**Objectives:**
1/ According to the BRI passage, how much was the initial investment in CPEC?
2/ Name every country the BRI passage mentions by name.
3/ Quote the BRI passage word for word, the stretch from "In Kenya, the" through "in the country.".

======== Text section ========

BRI was first launched in 2013, and since then, it has become an investment engine for third-world countries around the world, from Latin America to Africa and Asia. This project has greatly utilized Chinese manufacturing industrial output and provided member states with infrastructure development, trade, and connectivity. In Pakistan, CPEC, a project under BRI, has brought enormous development opportunities with the initial investment of more than $62 billion. Prior to CPEC, Pakistan faced severe energy shortfalls and load shedding issues. Now with the major work done and several projects underway, Pakistan is well on its way to achieving self-sufficiency. Furthermore, Gwadar Port gives Pakistan as well as China strategic access to the Indian Ocean, crucial for both to secure energy supplies from the Middle East. CPEC has created more than 236,000 jobs in Pakistan, out of which 155,000 were reserved for Pakistani workers only, said China’s National Development and Reform Commission (NDRC).

In Kenya, the Mombasa-Nairobi Standard Gauge Railway (SGR) is yet another milestone achievement of BRI. It has connected the port city of Mombasa, which serves more than 80 percent of regional trade, to the capital city, Nairobi, reducing the travel time to almost half. It has created enormous local jobs, workforce training, and capital pull in the country.

======== Information supplied ========

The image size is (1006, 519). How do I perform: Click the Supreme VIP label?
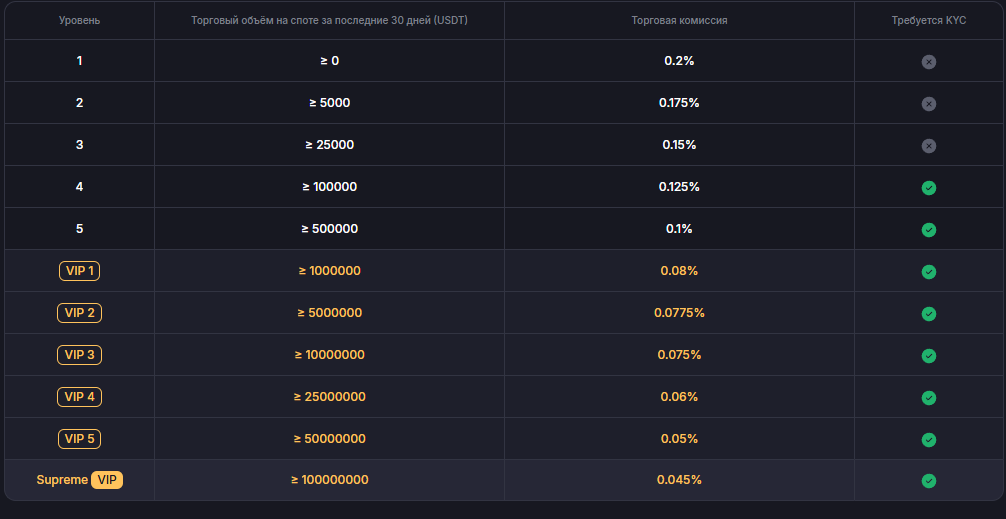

========

**Exercise solutions:**
1/ More than $62 billion.

2/ Pakistan, China, Kenya

3/
In Kenya, the Mombasa-Nairobi Standard Gauge Railway (SGR) is yet another milestone achievement of BRI. It has connected the port city of Mombasa, which serves more than 80 percent of regional trade, to the capital city, Nairobi, reducing the travel time to almost half. It has created enormous local jobs, workforce training, and capital pull in the country.